Input for this task →

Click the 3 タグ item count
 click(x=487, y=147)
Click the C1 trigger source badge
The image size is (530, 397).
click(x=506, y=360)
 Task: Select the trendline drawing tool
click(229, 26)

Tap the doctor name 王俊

---

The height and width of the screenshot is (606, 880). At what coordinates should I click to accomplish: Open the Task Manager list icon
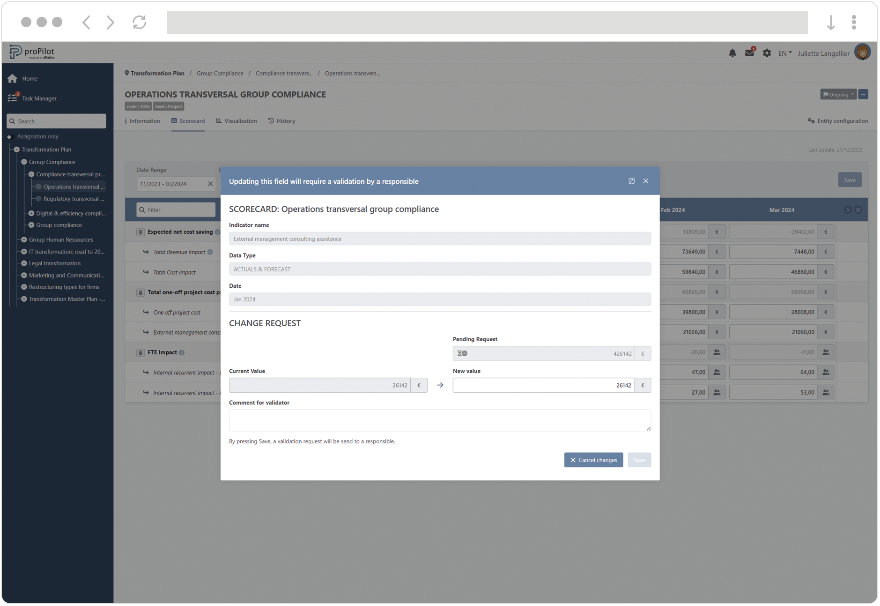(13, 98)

Requirement →
Leave out every line above except those from the line with "The image size is (530, 397)." up to and including the line with "Tap the doctor name 王俊", and copy those exactly.

Task answer →
The image size is (530, 397).
click(x=506, y=360)
 Task: Select the trendline drawing tool
click(229, 26)

Tap the doctor name 王俊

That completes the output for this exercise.